CVS Health (NYSE: CVS) is one of the country's most well-known pharmacy chains, and it's a shopping center mainstay. As of mid-December, there were an estimated 9,967 CVS locations throughout the U.S., with strong concentrations on both the East and West coasts. But over the past five years, CVS's stock price has seen a steady decline, and despite a reasonably strong third quarter of 2020, the pharmacy giant may be in trouble as we head into 2021. Given the number of store closings that have plagued shopping centers in recent years, that's not the sort of news real estate investors will want to hear.
An industry shake-up could hurt CVS
In November, Amazon (NASDAQ: AMZN) announced its new Amazon Pharmacy service -- a service that's likely to hurt brick-and-mortar pharmacies in the near term. Customers can use Amazon Pharmacy to not only order prescriptions but reap savings -- savings up to 80% on generic pills and 40% on brand-name drugs. Plus, as would be expected from Amazon, shipping will be expeditious, with Prime members enjoying two-day service.
Not only will Amazon offer quick, convenient, and cost-effective prescription delivery service, but it will also offer customers access to actual pharmacists, thereby taking away the one advantage physical stores could have over it. And while Amazon will partner with local pharmacies, CVS included, it's hard to imagine that its new offering won't take business away from stores.
CVS pharmacies in well-trafficked locations may fare perfectly fine in the wake of Amazon Pharmacy. But sluggish locations could become less than profitable and eventually shut down.
Could coronavirus vaccines save CVS?
Right now, CVS is serving as a COVID-19 testing center. Once a vaccine becomes available to the general public, it's also slated to serve as a major distribution site. That's something Amazon can't compete with -- at least as far as we know (it wouldn't be shocking if Amazon were to launch its own vaccine supercenter in the coming year).
But once that massive vaccination effort is complete and COVID-19 becomes less of a threat, CVS may find itself growing increasingly obsolete. Though there will clearly be a demand for the store in major markets, locations in more rural areas may struggle once customers get on board with the idea of ordering their medications through Amazon rather than driving long distances to pick them up in person.

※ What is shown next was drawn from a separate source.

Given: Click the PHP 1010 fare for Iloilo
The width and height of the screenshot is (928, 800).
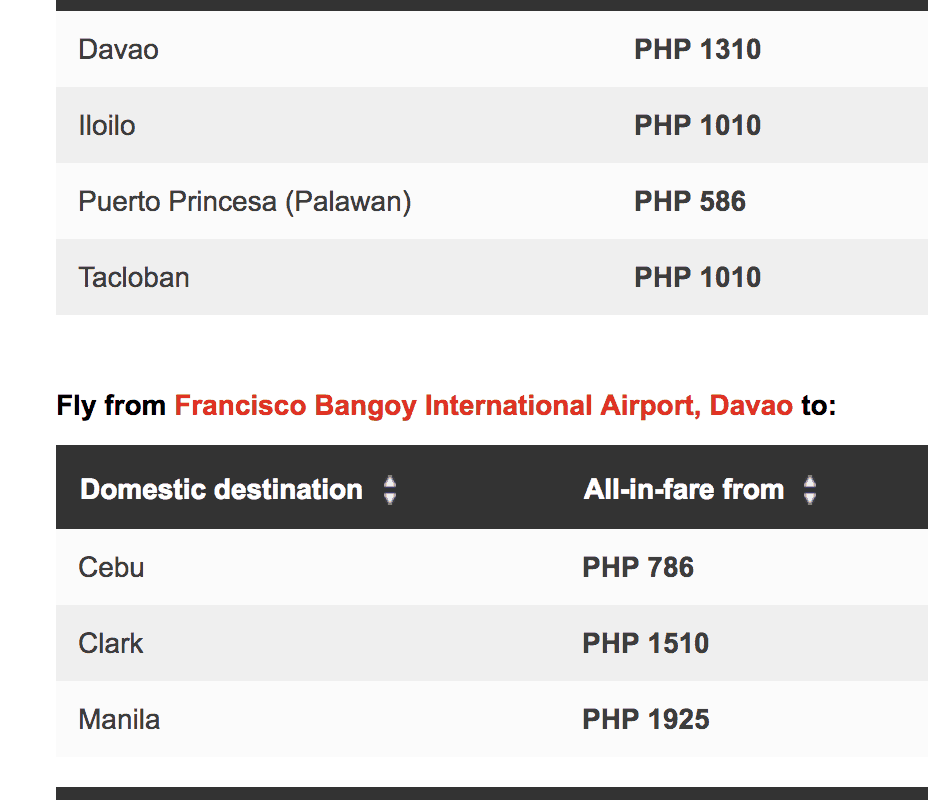Looking at the screenshot, I should pos(697,126).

We don't know exactly what the future holds for CVS, but as of now, the company has pretty much maxed out its growth potential with regard to physical locations. The question is: How many of those locations will be forced to shut down in the coming years? CVS, unfortunately, doesn't have a huge amount of available cash to help it innovate. If it did, it could look at launching its own online offering to solidify its position as a trusted name in both in-person pharmacy service and convenience. Real estate investors should therefore accept the fact that CVS may no longer be the shopping center anchor they've expected it to be.